## TASK BRIEF
Skip every line before the one containing "2520x1459 pixels.", then copy that line and the rest of the entries below exactly, through the last line.
*** Opening TASK INPUTS ***
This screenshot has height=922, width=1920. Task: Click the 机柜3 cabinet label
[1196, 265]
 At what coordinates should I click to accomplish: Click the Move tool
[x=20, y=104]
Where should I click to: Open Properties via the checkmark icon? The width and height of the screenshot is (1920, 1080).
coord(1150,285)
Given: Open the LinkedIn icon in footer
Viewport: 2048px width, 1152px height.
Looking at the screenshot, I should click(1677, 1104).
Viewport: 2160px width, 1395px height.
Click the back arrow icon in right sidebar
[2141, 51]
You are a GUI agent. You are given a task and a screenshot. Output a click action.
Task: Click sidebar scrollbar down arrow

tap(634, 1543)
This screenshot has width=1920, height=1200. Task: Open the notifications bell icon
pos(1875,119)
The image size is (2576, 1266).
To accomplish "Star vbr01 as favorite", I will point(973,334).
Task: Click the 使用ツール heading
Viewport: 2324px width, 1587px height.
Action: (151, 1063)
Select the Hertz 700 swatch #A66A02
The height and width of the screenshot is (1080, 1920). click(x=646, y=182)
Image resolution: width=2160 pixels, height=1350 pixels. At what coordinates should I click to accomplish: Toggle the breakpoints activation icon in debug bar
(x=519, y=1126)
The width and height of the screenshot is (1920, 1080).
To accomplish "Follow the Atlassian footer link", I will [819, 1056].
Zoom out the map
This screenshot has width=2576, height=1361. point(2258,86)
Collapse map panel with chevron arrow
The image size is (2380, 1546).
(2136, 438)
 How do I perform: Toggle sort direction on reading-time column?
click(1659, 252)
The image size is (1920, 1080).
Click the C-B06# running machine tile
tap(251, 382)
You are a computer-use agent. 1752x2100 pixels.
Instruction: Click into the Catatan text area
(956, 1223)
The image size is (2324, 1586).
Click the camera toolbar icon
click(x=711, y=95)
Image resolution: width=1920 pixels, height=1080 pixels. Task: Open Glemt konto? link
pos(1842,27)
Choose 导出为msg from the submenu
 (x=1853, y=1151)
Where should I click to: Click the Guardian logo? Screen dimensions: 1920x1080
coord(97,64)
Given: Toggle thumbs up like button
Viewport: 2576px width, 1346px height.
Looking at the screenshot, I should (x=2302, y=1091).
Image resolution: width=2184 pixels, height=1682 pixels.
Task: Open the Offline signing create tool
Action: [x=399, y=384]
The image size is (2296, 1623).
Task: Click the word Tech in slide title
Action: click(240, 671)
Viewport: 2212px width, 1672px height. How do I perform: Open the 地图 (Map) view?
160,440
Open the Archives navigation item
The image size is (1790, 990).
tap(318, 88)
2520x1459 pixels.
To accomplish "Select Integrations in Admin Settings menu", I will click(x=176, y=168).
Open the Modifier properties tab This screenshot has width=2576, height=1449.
*** Closing TASK INPUTS ***
## RESULT FOR THIS TASK
2520x1459 pixels.
To accomplish "Select Integrations in Admin Settings menu", I will click(x=176, y=168).
Open the Modifier properties tab This screenshot has width=2576, height=1449.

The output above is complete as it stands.